A suicide attacker detonated a bomb packed with ball bearings and nails amid hundreds of holiday worshippers yesterday at the home of Pakistan's former interior minister, killing at least 54 people and wounding 100, officials said.
It was the second suicide attack in eight months apparently targeting Aftab Khan Sherpao, who escaped injury. One of his sons was wounded.
Suspicion will likely focus on the pro-Taliban or al-Qaeda militants active in the northwestern region of the country where the attack occurred.
Hours after the bombing, security officers raided an Islamic school in the nearby village of Turangzai and arrested seven students, some of them Afghans, two police officials said, speaking on condition of anonymity because they were not authorized to talk to the media. The officials declined to say whether the raid was connected to the attack.
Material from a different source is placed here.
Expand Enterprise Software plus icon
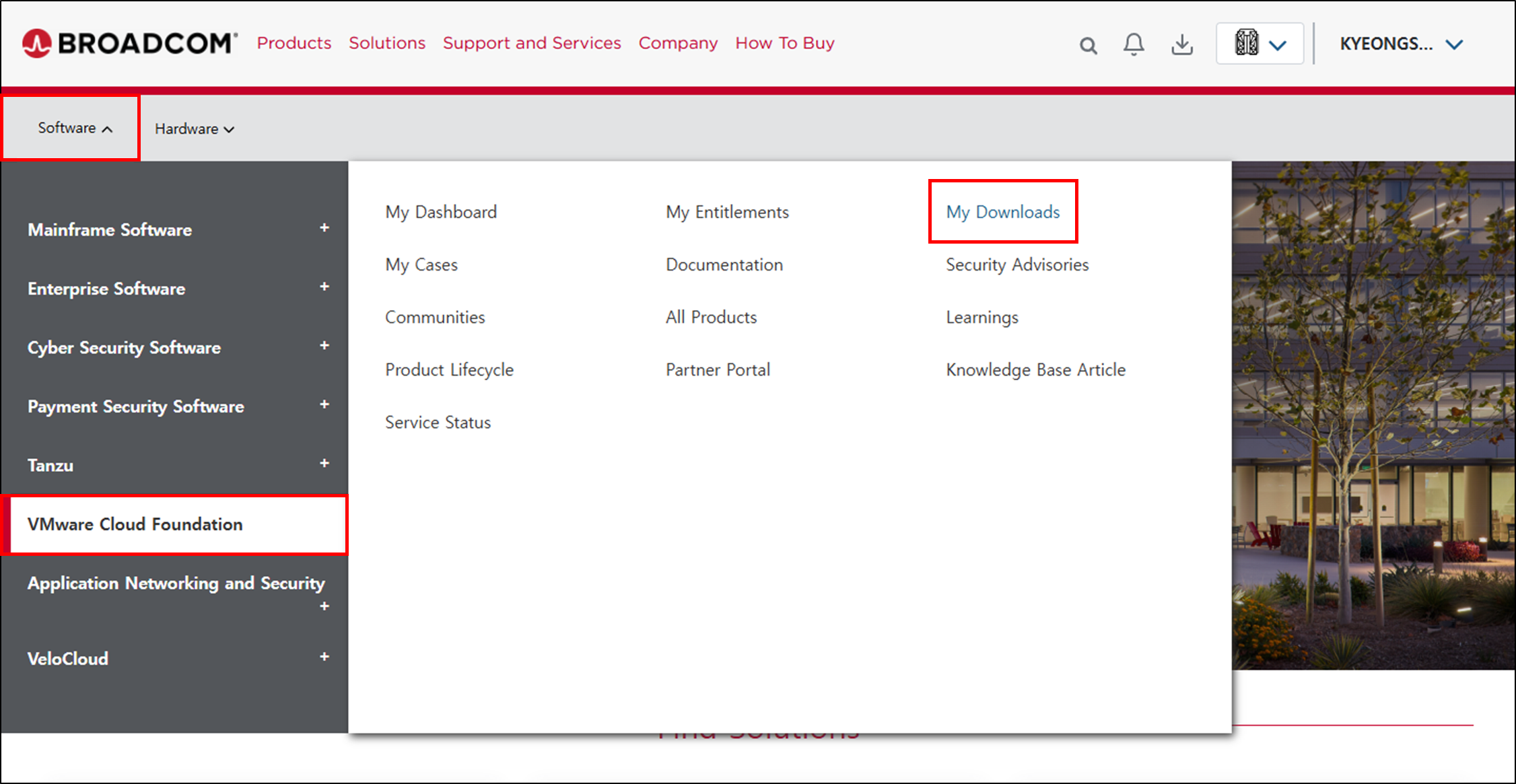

The attack also deepened the sense of uncertainty in Pakistan as it heads into Jan. 8 parliamentary elections.
The bombing, which came during the Islamic holy day of Id al-Adha, left a scene of carnage at the mosque at Sherpao's residential compound in Sherpao, a village 40km northeast of the city of Peshawar.
Bloodied clothes, hats, shoes and pieces of flesh were strewn about the building. Witnesses said the dead included police officers guarding Sherpao, who was praying in the mosque's front row at the time of the attack but not injured.
"We were saying prayers when this huge explosion occurred," said Shaukat Ali, a 26-year-old survivor of the blast whose white cloak and pants were torn and spattered with blood.
The bomber was praying in a row of worshippers when he detonated the explosive, provincial police chief Sharif Virk said. Hundreds of people were in or around the mosque, about 40m from Sherpao's house, witnesses said.